April 12, 2023
Recently about seven hundred State Board affiliated schools in Karnataka were in news for following CBSE curriculum and hoodwinking the parents that their wards are studying in CBSE schools. The fraud came to light when the State Government planned to conduct public examination to grade 5 and 8. It is then that the schools asked their students to study the sate board textbooks to prepare for the public examination.
This fraud by the school managements has unearthed a perennial problem plaguing our school education system in the country: lack of uniformity in school curricula. Primary education in the country is a fundamental right. But diversifying the school curriculum to meet the wallet capacity of parents is a clear pointer to the commercialization of education.
We have at least three categories of schools offering primary education to different socio-economic strata of society. While the State Board schools in the vernacular medium cater to the needs of parents below poverty line such as laborers and small -scale farmers, the English medium schools affiliated to State Board cater to the lower middle class parents. Another level of socio-economic strata of parents prefer to send their children to schools offering Central Board curriculum such as CBSE and ICSE. As these schools have made their inroads to every city and prominent towns in rural areas, the people clamor to send their children to these schools even though many of them can’t truly afford.

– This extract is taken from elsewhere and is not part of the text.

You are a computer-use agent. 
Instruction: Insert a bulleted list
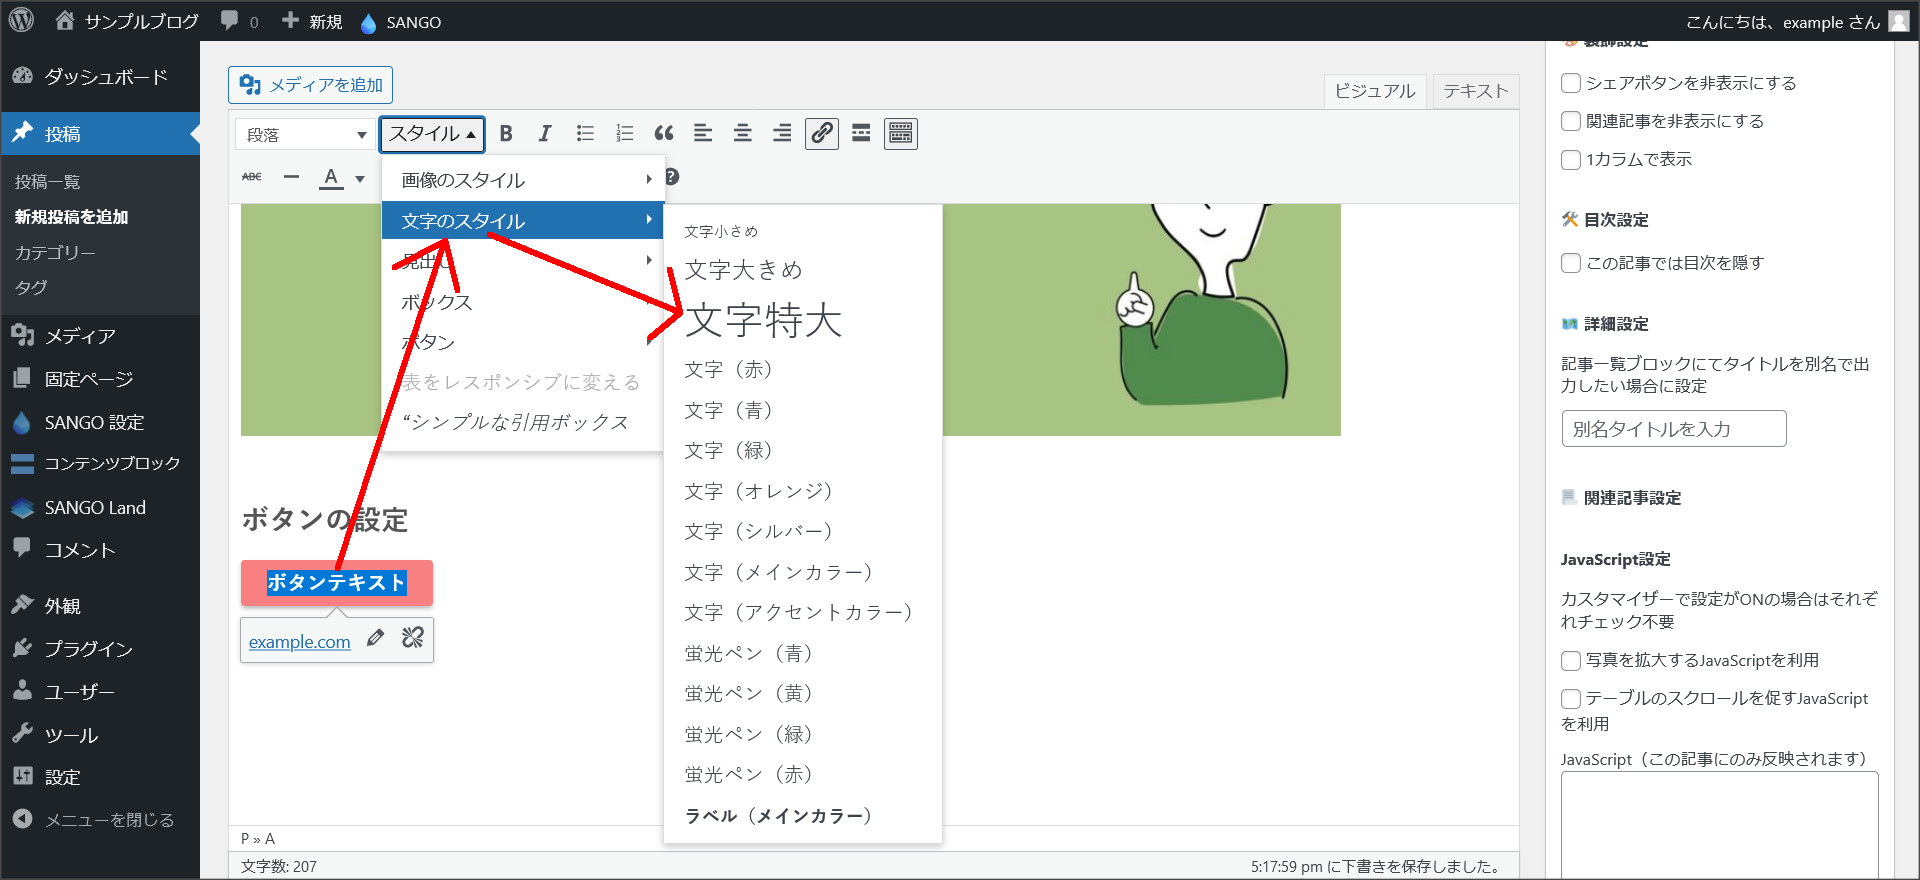click(x=585, y=134)
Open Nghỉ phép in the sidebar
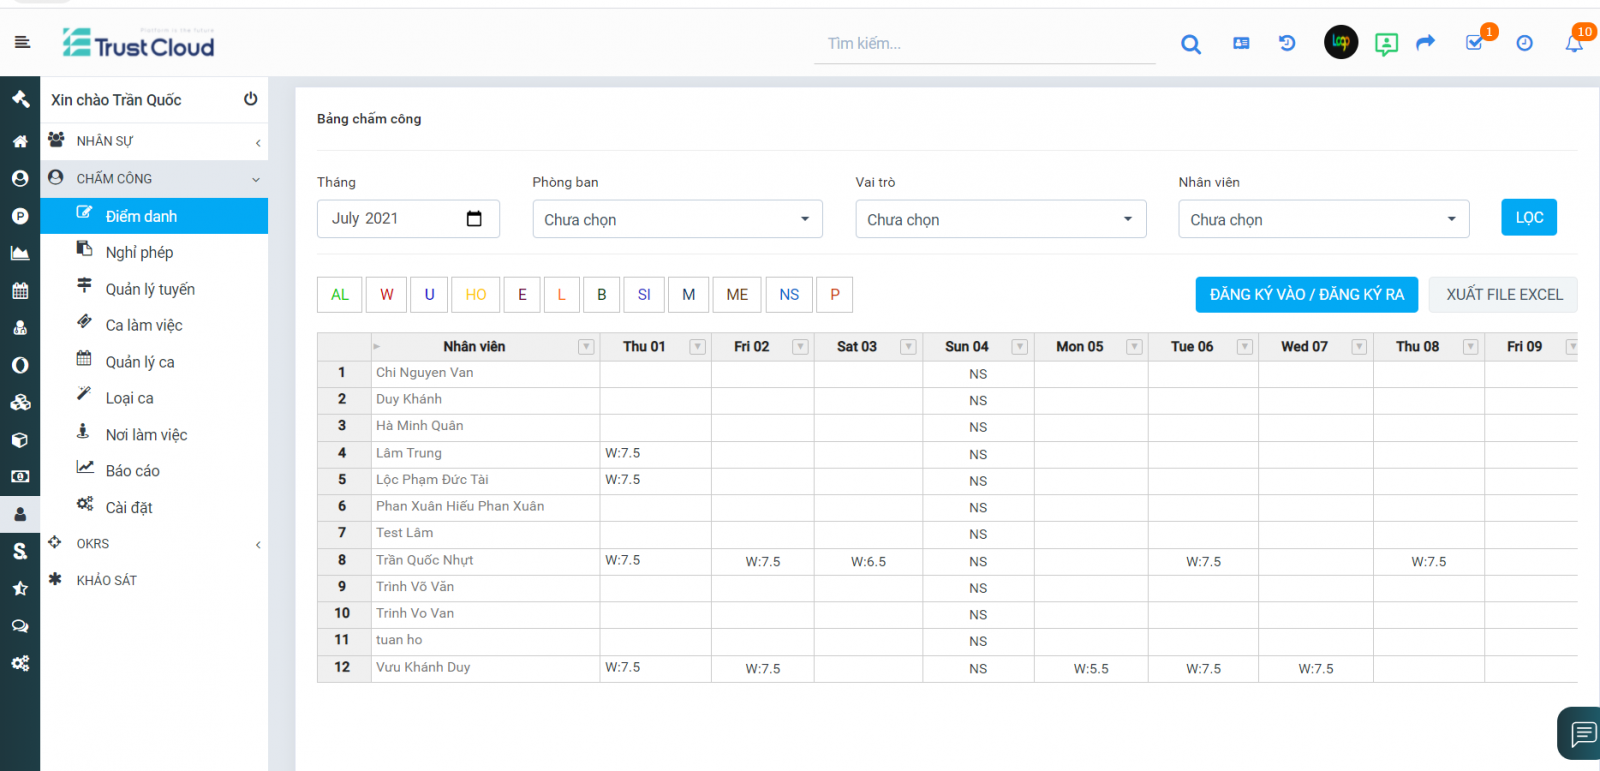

Another kind is the so-called international schools offering international curriculum such as IGCSE and IB which is afforded by only the elite parents living in the metros of India. Foe example, the annual fee of in Dhirubhai Ambani International School offering IGCSE curriculum charges annual fee of 5.9 lac per year to high school grades. The amount far exceeds the total fee required to study the entire 12 years of school education in a state board school!
It is true that the fees prescribed by a school depends on the amenities it offers, the salary it pays to the teachers and other staff and so on. It may be argued that as a democratic nation people have a choice to make for educating their children depending on their financial capabilities. However, we must remember that primary education is not a luxury but a fundamental right of every child. As such, is not every state in the country morally obligated to provide the best to the economically marginalized children?

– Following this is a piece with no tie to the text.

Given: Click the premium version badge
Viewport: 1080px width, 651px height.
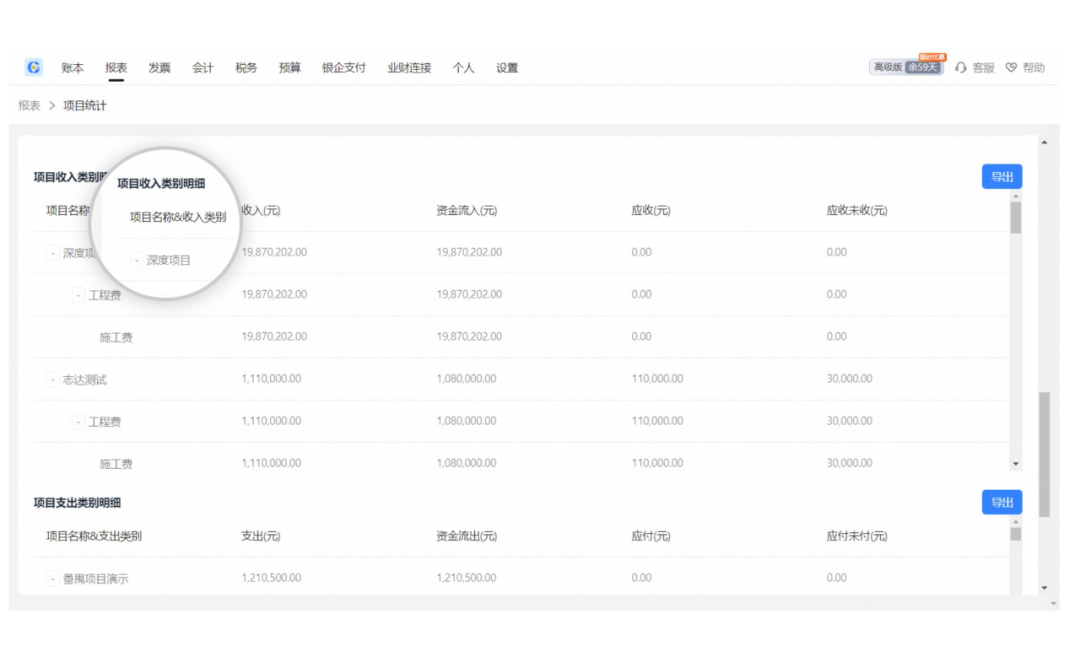Looking at the screenshot, I should (905, 67).
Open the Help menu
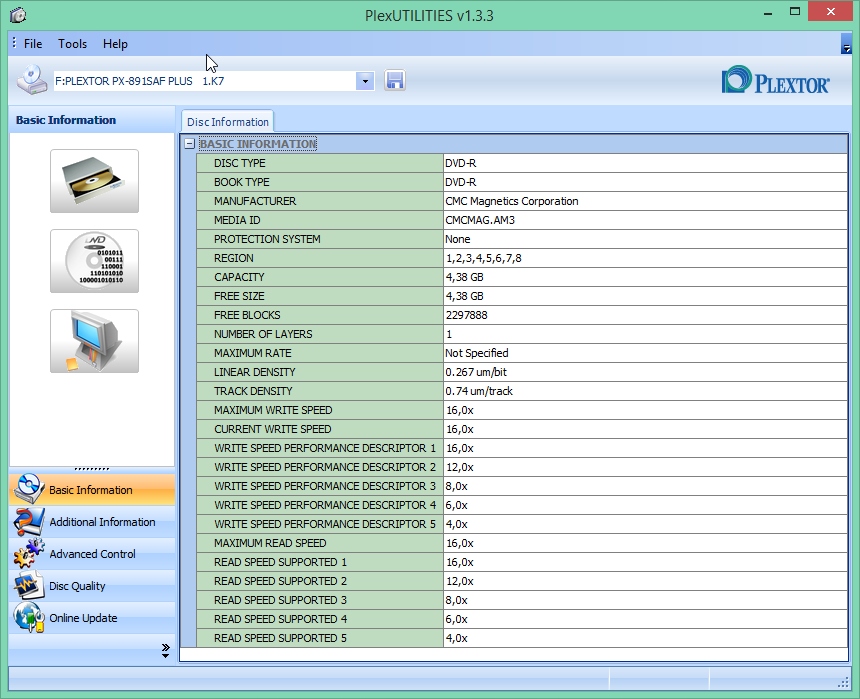The width and height of the screenshot is (860, 699). click(115, 44)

According to the information obtained under Right to Information Act, 23 sates are following NCERT textbooks of CBSE schools as on 2021. This clearly shows that there is a huge demand for the CBSE curriculum. So the question that obviously comes to the fore is what is the need to have separate State Board curriculum and CBSE curriculum ? In Karnataka, the govt has introduced NCERT textbooks to senior grades 9, 10 and commerce and science streams of PU classes. Why can’t the Karnataka Govt adopt the NCERT curriculum for all the classes right from the grade 1 instead of spending crores of tax payers money on setting up State Board curriculum panel and committees? Why can’t we have one nation, one syllabus policy? Of course, except for regional language textbooks which could be prepared by local experts.

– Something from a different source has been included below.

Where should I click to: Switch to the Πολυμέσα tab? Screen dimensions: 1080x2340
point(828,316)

One Nation, one syllabus policy will revolutionize our education system, would reduce the clamor for CBSE and ICSE schools and bring in uniformity in what children study across the nation. This would provide equal access to quality education to all the children especially the economically weaker sections of the society. It would put the rural students at par with their counterparts from the urban areas in facing national level competitive exams such as NEET, JEE etc.
Although primary education is a subject that comes under the concurrent list, is it not practical and advantageous for the States to adopt well researched NCERT curriculum for all the common subjects and develop its own curriculum for the additional subjects such as regional languages. Let not the vested interests of the few corporate education institutions deter the Government from bringing in a policy to introduce uniformity in curriculum and assessment across the country.
The other day our PM Modi mooted the idea of ‘One Nation, One police Uniform’. Don’t you think, ‘One nation, one curriculum’ is the pressing need of our Primary school education in the country today?